- 2 teaspoons olive oil
- 3/4 cup chopped onion (about 1 medium)
- 3/4 cup chopped green pepper (about 1 small)
- 3/4 cup chopped sweet red pepper (about 1 small)
- 1 garlic clove, minced
- Dash dried oregano
- 3 packages (1.9 ounces each) frozen miniature phyllo tart shells
- 1 package (8 ounces) cream cheese, softened
- 1-1/2 teaspoons lemon juice
- 1/8 teaspoon salt
- 1 egg, lightly beaten
- 1/2 cup oil-packed sun-dried tomatoes, chopped and patted dry
- 2 Jones Dairy Farm Dry-Aged Bacon strips, cooked and crumbled
- 1 tablespoon minced fresh basil or 1 teaspoon dried basil
- 1/2 cup crushed butter-flavored crackers
- 1/2 cup shredded cheddar cheese
- Preheat oven to 350°. In a large skillet, heat oil over medium-high heat. Add onion and peppers; cook and stir 6-8 minutes or until tender. Add garlic and oregano; cook 1 minute longer. Cool completely.
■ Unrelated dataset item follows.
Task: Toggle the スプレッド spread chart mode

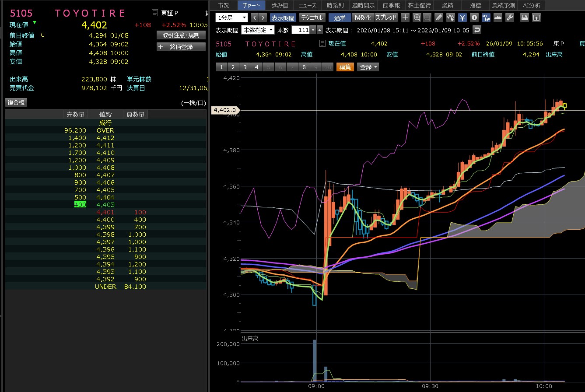Action: (386, 18)
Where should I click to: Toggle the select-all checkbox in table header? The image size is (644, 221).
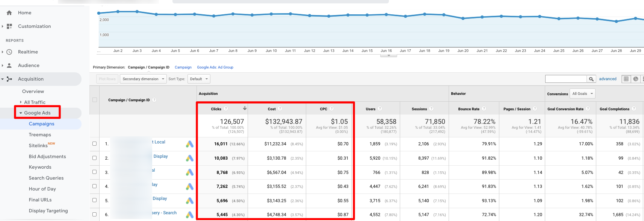coord(95,100)
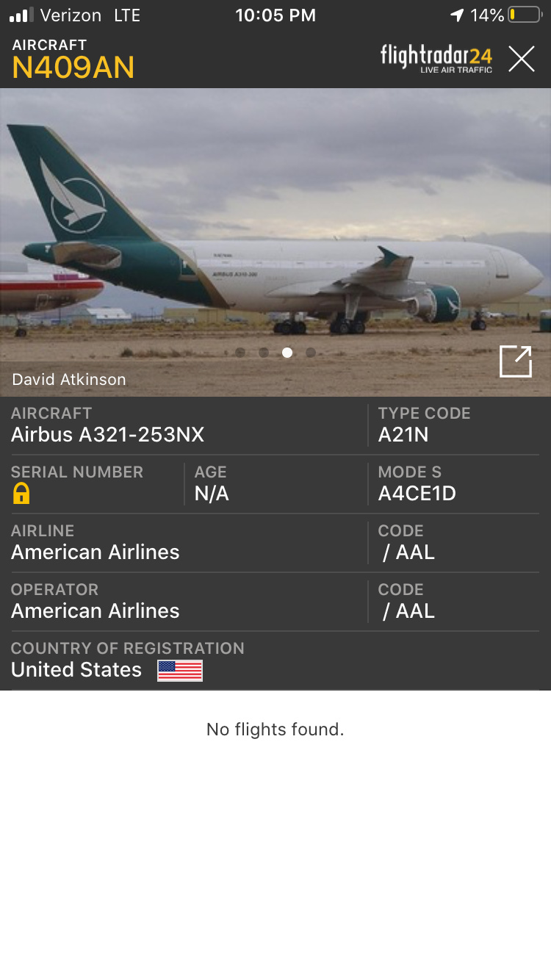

- Place tart shells on ungreased baking sheets. In a large bowl, beat cream cheese, lemon juice and salt until smooth. Add egg; beat on low speed just until blended. Stir in tomatoes, bacon, basil and onion mixture.
- Spoon 2 teaspoons filling into each tart shell. Top each with 1/2 teaspoon crushed crackers and 1/2 teaspoon cheddar cheese.
Bake 10-12 minutes or until set. Serve warm.
Freeze option: Freeze cooled baked pastries in freezer containers. To use, reheat pastries on a baking sheet in a preheated 350° oven 15-18 minutes or until heated through. Yield: 45 tartlets.